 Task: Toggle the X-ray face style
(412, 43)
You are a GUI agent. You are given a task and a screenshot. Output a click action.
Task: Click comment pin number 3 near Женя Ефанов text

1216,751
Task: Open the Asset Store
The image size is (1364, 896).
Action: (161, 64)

####################

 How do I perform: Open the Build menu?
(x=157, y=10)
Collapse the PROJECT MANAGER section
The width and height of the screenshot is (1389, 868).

####################

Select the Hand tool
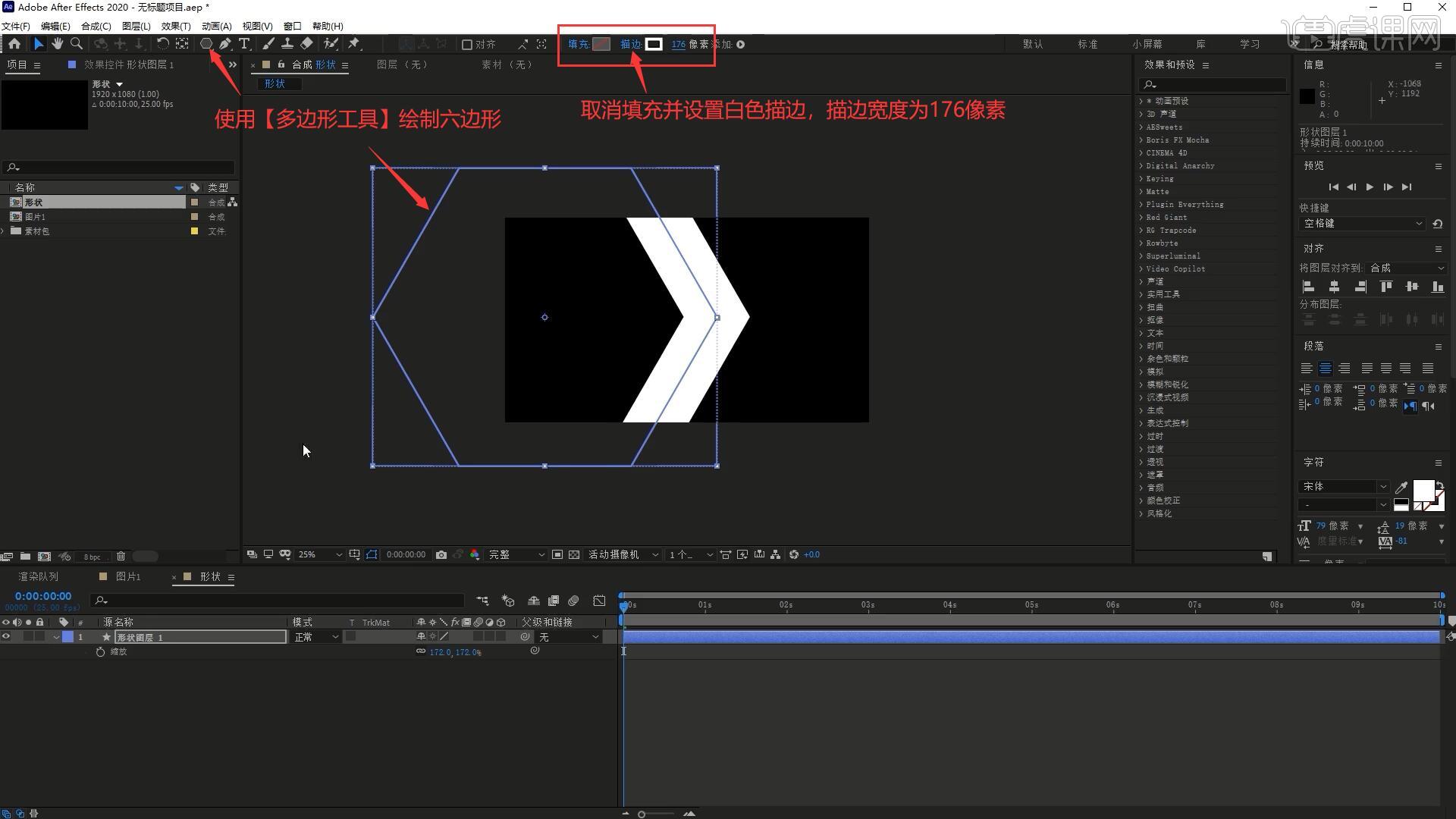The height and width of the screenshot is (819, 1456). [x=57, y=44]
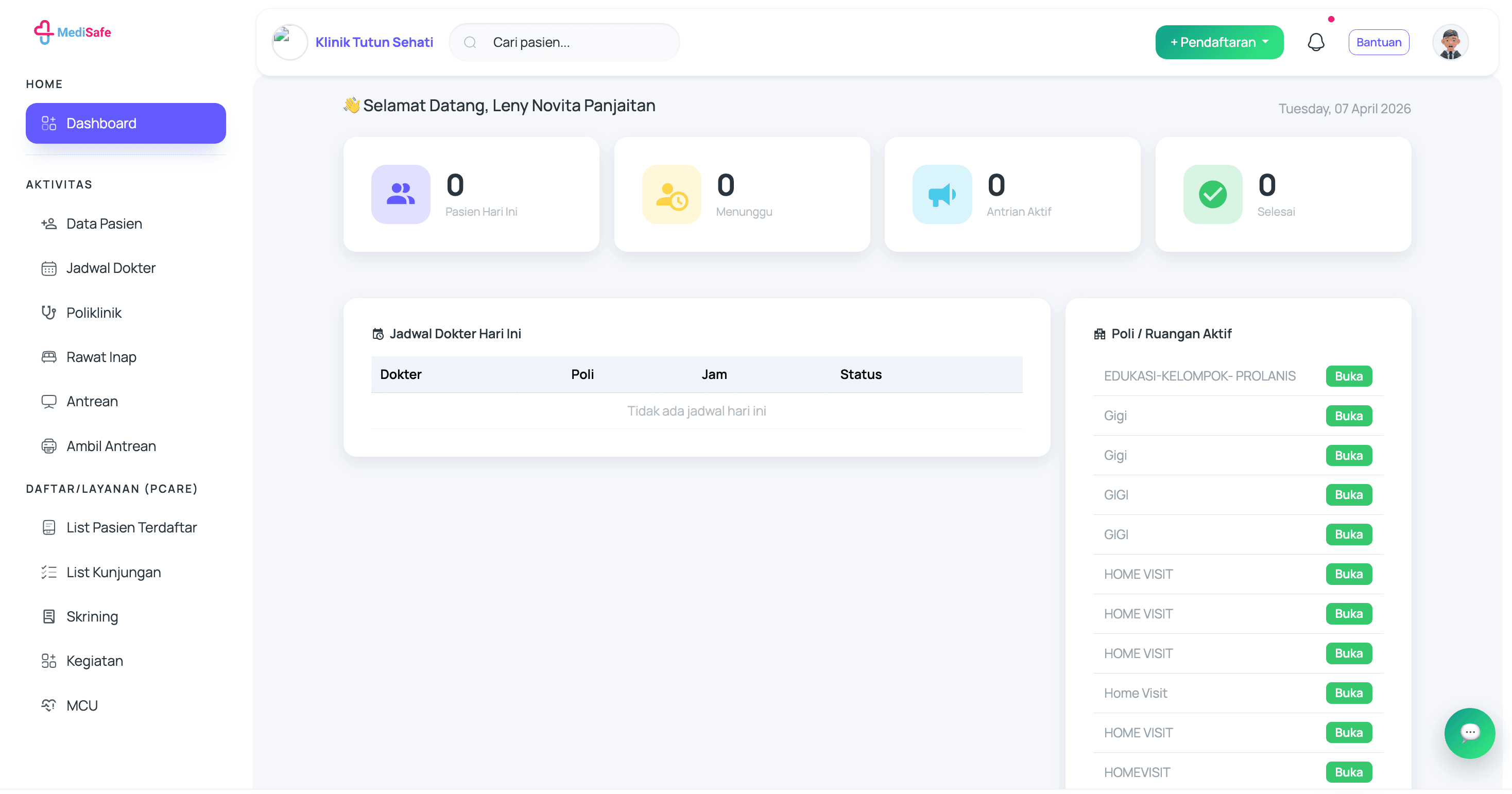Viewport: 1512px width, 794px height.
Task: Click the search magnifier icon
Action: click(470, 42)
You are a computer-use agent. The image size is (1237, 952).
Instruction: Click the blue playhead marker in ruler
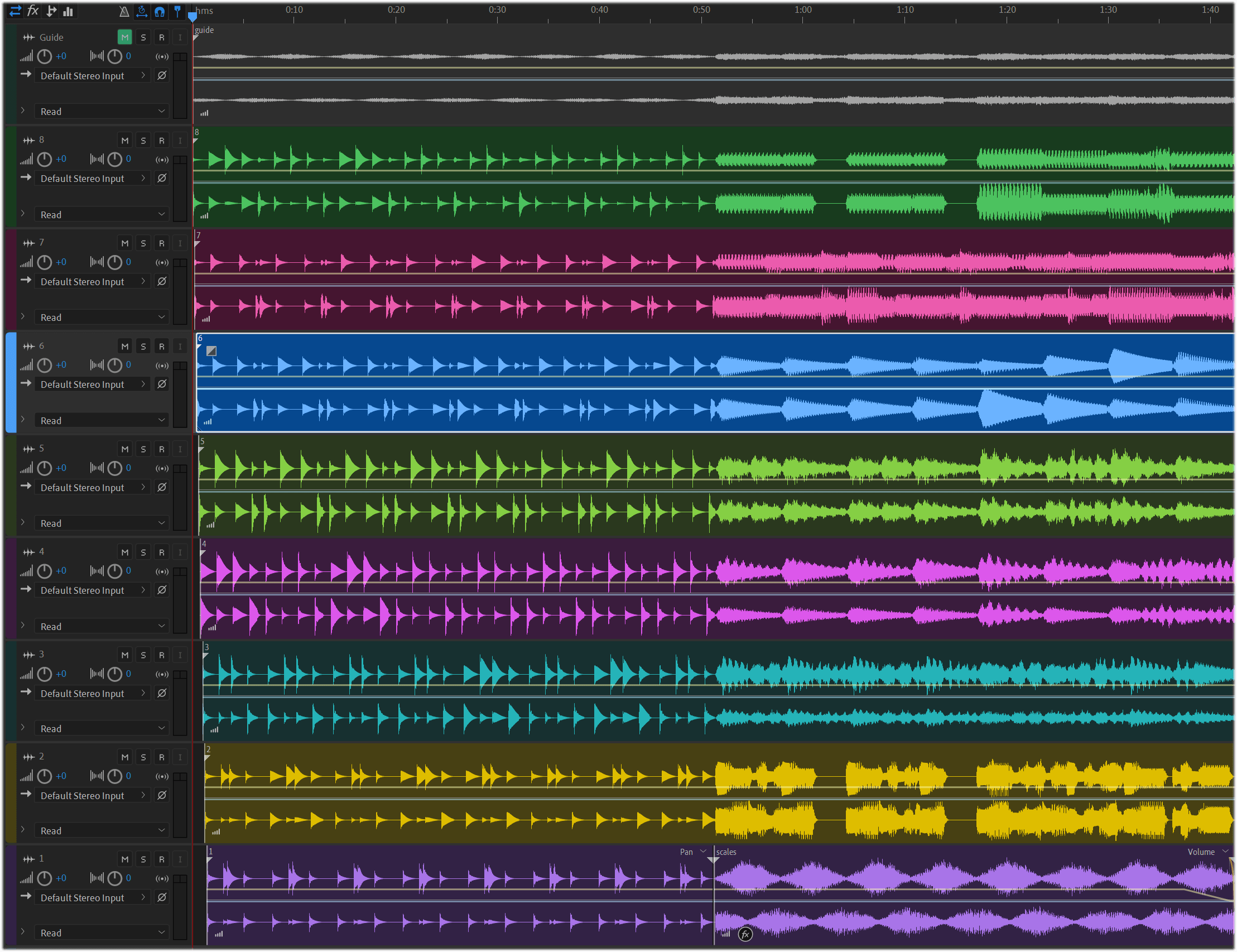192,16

####################

Locate and copy each line in the data above that includes the word "agent".

You are a GUI agent. You are given a task and a screenshot. Output a click action.
You are a computer-use agent. The image size is (1237, 952).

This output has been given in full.